Task brief: The required output is every entry, printed exactly as written.

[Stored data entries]
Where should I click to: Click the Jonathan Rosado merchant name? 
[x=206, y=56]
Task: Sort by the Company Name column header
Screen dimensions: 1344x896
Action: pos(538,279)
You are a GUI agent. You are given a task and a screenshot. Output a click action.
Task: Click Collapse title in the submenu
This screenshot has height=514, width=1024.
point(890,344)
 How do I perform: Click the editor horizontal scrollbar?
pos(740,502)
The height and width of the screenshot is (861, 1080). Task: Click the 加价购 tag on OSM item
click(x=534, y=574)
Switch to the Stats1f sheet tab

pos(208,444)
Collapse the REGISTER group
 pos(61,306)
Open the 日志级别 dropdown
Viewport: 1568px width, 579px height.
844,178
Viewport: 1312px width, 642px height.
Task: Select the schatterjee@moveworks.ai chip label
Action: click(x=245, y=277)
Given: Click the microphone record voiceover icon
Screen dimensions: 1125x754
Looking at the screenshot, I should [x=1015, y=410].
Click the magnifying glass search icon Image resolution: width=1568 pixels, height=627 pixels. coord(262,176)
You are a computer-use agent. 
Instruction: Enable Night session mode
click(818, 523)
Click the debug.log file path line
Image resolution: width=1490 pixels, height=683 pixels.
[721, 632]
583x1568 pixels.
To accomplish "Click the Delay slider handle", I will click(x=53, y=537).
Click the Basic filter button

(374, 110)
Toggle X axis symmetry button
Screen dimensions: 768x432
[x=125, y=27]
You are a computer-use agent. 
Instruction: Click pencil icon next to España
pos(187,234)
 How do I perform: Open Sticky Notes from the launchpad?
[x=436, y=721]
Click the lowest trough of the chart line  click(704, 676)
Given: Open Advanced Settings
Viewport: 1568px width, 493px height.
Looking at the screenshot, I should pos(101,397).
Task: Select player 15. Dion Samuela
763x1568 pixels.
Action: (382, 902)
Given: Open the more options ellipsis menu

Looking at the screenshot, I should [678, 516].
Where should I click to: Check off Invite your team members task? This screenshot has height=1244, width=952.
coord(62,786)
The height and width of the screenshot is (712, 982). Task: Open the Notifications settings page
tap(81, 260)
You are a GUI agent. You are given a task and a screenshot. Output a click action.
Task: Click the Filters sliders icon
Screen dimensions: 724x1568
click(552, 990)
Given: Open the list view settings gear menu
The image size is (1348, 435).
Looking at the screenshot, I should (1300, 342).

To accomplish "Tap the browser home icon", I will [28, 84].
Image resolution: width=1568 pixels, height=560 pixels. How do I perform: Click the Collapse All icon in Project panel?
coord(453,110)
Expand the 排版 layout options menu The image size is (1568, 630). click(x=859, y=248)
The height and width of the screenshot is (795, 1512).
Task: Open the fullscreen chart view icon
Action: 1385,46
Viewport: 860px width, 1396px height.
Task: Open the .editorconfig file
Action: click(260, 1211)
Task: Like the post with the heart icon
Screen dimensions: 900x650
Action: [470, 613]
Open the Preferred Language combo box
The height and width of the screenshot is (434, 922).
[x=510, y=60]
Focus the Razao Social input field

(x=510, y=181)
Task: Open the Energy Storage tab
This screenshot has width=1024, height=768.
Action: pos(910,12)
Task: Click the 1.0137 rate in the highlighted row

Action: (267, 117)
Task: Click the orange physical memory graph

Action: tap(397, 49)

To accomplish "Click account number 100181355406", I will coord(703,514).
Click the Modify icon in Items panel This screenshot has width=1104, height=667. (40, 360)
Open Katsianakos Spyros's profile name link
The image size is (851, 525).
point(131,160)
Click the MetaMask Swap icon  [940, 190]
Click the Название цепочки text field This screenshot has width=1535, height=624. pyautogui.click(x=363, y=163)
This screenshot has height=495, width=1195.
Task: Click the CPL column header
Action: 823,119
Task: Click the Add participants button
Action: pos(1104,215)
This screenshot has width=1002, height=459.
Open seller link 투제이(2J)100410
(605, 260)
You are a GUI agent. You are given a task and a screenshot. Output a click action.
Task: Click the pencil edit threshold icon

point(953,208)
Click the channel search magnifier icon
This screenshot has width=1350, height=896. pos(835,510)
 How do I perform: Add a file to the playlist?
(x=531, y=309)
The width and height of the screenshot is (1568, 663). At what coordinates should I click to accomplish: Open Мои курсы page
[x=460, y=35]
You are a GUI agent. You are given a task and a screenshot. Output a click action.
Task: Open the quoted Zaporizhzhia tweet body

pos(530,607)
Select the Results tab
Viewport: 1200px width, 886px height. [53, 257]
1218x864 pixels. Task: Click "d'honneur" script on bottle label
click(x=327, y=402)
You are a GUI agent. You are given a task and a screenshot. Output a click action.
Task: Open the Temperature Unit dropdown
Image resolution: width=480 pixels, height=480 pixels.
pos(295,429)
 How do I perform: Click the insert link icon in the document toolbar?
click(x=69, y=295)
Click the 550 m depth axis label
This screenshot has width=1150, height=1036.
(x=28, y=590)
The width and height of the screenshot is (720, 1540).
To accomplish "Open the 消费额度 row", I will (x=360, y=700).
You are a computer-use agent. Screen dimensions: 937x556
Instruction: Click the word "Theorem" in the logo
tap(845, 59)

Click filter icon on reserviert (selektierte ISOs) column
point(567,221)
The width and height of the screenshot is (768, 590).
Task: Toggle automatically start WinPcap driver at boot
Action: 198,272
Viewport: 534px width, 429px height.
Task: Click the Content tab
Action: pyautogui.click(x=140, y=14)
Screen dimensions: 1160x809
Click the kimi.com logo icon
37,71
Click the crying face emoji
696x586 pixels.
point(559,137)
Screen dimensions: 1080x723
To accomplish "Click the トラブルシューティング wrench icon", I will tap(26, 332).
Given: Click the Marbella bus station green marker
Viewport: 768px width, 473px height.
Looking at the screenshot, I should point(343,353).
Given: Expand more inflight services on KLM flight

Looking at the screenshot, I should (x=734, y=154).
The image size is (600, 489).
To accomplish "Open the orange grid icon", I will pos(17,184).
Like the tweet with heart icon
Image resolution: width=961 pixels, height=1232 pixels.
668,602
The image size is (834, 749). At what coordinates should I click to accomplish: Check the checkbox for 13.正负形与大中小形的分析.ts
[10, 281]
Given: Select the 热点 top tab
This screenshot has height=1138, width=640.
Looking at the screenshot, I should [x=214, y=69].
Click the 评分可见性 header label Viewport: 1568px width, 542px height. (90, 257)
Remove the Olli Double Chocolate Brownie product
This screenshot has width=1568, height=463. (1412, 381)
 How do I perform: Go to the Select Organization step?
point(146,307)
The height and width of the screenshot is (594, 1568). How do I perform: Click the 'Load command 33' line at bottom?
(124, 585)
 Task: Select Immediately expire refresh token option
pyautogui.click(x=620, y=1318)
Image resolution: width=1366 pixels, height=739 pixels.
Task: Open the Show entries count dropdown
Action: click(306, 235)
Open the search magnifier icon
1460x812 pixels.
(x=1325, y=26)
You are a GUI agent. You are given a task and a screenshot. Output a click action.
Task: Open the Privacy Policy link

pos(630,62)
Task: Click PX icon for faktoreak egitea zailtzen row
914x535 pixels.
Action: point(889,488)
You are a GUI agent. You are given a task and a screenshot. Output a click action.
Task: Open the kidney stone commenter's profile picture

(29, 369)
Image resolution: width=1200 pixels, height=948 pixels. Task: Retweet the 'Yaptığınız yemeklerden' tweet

Your response:
Where should I click to: Click the Jonathan Rosado merchant name? 
[x=206, y=56]
Task: Sort by the Company Name column header
Screen dimensions: 1344x896
Action: pos(538,279)
You are a GUI agent. You are given a task and a screenshot. Output a click action.
Task: Click Collapse title in the submenu
This screenshot has height=514, width=1024.
point(890,344)
 How do I perform: Click the editor horizontal scrollbar?
pos(740,502)
The height and width of the screenshot is (861, 1080). Task: Click the 加价购 tag on OSM item
click(x=534, y=574)
Switch to the Stats1f sheet tab

pos(208,444)
Collapse the REGISTER group
 pos(61,306)
Open the 日志级别 dropdown
Viewport: 1568px width, 579px height.
844,178
Viewport: 1312px width, 642px height.
Task: Select the schatterjee@moveworks.ai chip label
Action: click(x=245, y=277)
Given: Click the microphone record voiceover icon
Screen dimensions: 1125x754
Looking at the screenshot, I should [x=1015, y=410].
Click the magnifying glass search icon Image resolution: width=1568 pixels, height=627 pixels. coord(262,176)
You are a computer-use agent. 
Instruction: Enable Night session mode
click(818, 523)
Click the debug.log file path line
Image resolution: width=1490 pixels, height=683 pixels.
[721, 632]
583x1568 pixels.
To accomplish "Click the Delay slider handle", I will click(x=53, y=537).
Click the Basic filter button

(374, 110)
Toggle X axis symmetry button
Screen dimensions: 768x432
[x=125, y=27]
You are a computer-use agent. 
Instruction: Click pencil icon next to España
pos(187,234)
 How do I perform: Open Sticky Notes from the launchpad?
[x=436, y=721]
Click the lowest trough of the chart line  click(704, 676)
Given: Open Advanced Settings
Viewport: 1568px width, 493px height.
Looking at the screenshot, I should pos(101,397).
Task: Select player 15. Dion Samuela
763x1568 pixels.
Action: (382, 902)
Given: Open the more options ellipsis menu

Looking at the screenshot, I should [678, 516].
Where should I click to: Check off Invite your team members task? This screenshot has height=1244, width=952.
coord(62,786)
The height and width of the screenshot is (712, 982). Task: Open the Notifications settings page
tap(81, 260)
You are a GUI agent. You are given a task and a screenshot. Output a click action.
Task: Click the Filters sliders icon
Screen dimensions: 724x1568
click(552, 990)
Given: Open the list view settings gear menu
The image size is (1348, 435).
Looking at the screenshot, I should (1300, 342).

To accomplish "Tap the browser home icon", I will [28, 84].
Image resolution: width=1568 pixels, height=560 pixels. How do I perform: Click the Collapse All icon in Project panel?
coord(453,110)
Expand the 排版 layout options menu The image size is (1568, 630). click(x=859, y=248)
The height and width of the screenshot is (795, 1512).
Task: Open the fullscreen chart view icon
Action: 1385,46
Viewport: 860px width, 1396px height.
Task: Open the .editorconfig file
Action: click(260, 1211)
Task: Like the post with the heart icon
Screen dimensions: 900x650
Action: [470, 613]
Open the Preferred Language combo box
The height and width of the screenshot is (434, 922).
[x=510, y=60]
Focus the Razao Social input field

(x=510, y=181)
Task: Open the Energy Storage tab
This screenshot has width=1024, height=768.
Action: pos(910,12)
Task: Click the 1.0137 rate in the highlighted row

Action: (267, 117)
Task: Click the orange physical memory graph

Action: tap(397, 49)

To accomplish "Click account number 100181355406", I will coord(703,514).
Click the Modify icon in Items panel This screenshot has width=1104, height=667. (40, 360)
Open Katsianakos Spyros's profile name link
The image size is (851, 525).
point(131,160)
Click the MetaMask Swap icon  [940, 190]
Click the Название цепочки text field This screenshot has width=1535, height=624. pyautogui.click(x=363, y=163)
This screenshot has height=495, width=1195.
Task: Click the CPL column header
Action: 823,119
Task: Click the Add participants button
Action: pos(1104,215)
This screenshot has width=1002, height=459.
Open seller link 투제이(2J)100410
(605, 260)
You are a GUI agent. You are given a task and a screenshot. Output a click action.
Task: Click the pencil edit threshold icon

point(953,208)
Click the channel search magnifier icon
This screenshot has width=1350, height=896. pos(835,510)
 How do I perform: Add a file to the playlist?
(x=531, y=309)
The width and height of the screenshot is (1568, 663). At what coordinates should I click to accomplish: Open Мои курсы page
[x=460, y=35]
You are a GUI agent. You are given a task and a screenshot. Output a click action.
Task: Open the quoted Zaporizhzhia tweet body

pos(530,607)
Select the Results tab
Viewport: 1200px width, 886px height. [53, 257]
1218x864 pixels. Task: Click "d'honneur" script on bottle label
click(x=327, y=402)
You are a GUI agent. You are given a task and a screenshot. Output a click action.
Task: Open the Temperature Unit dropdown
Image resolution: width=480 pixels, height=480 pixels.
pos(295,429)
 How do I perform: Click the insert link icon in the document toolbar?
click(x=69, y=295)
Click the 550 m depth axis label
This screenshot has width=1150, height=1036.
(x=28, y=590)
The width and height of the screenshot is (720, 1540).
To accomplish "Open the 消费额度 row", I will (x=360, y=700).
You are a computer-use agent. Screen dimensions: 937x556
Instruction: Click the word "Theorem" in the logo
tap(845, 59)

Click filter icon on reserviert (selektierte ISOs) column
point(567,221)
The width and height of the screenshot is (768, 590).
Task: Toggle automatically start WinPcap driver at boot
Action: 198,272
Viewport: 534px width, 429px height.
Task: Click the Content tab
Action: pyautogui.click(x=140, y=14)
Screen dimensions: 1160x809
Click the kimi.com logo icon
37,71
Click the crying face emoji
696x586 pixels.
point(559,137)
Screen dimensions: 1080x723
To accomplish "Click the トラブルシューティング wrench icon", I will tap(26, 332).
Given: Click the Marbella bus station green marker
Viewport: 768px width, 473px height.
Looking at the screenshot, I should point(343,353).
Given: Expand more inflight services on KLM flight

Looking at the screenshot, I should (x=734, y=154).
The image size is (600, 489).
To accomplish "Open the orange grid icon", I will pos(17,184).
Like the tweet with heart icon
Image resolution: width=961 pixels, height=1232 pixels.
668,602
The image size is (834, 749). At what coordinates should I click to accomplish: Check the checkbox for 13.正负形与大中小形的分析.ts
[10, 281]
Given: Select the 热点 top tab
This screenshot has height=1138, width=640.
Looking at the screenshot, I should [x=214, y=69].
Click the 评分可见性 header label Viewport: 1568px width, 542px height. (90, 257)
Remove the Olli Double Chocolate Brownie product
This screenshot has width=1568, height=463. (1412, 381)
 How do I perform: Go to the Select Organization step?
point(146,307)
The height and width of the screenshot is (594, 1568). How do I perform: Click the 'Load command 33' line at bottom?
(124, 585)
 Task: Select Immediately expire refresh token option
pyautogui.click(x=620, y=1318)
Image resolution: width=1366 pixels, height=739 pixels.
Task: Open the Show entries count dropdown
Action: click(306, 235)
Open the search magnifier icon
1460x812 pixels.
(x=1325, y=26)
You are a GUI agent. You are given a task and a screenshot. Output a click action.
Task: Open the Privacy Policy link

pos(630,62)
Task: Click PX icon for faktoreak egitea zailtzen row
914x535 pixels.
Action: point(889,488)
You are a GUI agent. You are given a task and a screenshot. Output a click action.
Task: Open the kidney stone commenter's profile picture

(29, 369)
Image resolution: width=1200 pixels, height=948 pixels. Task: Retweet the 'Yaptığınız yemeklerden' tweet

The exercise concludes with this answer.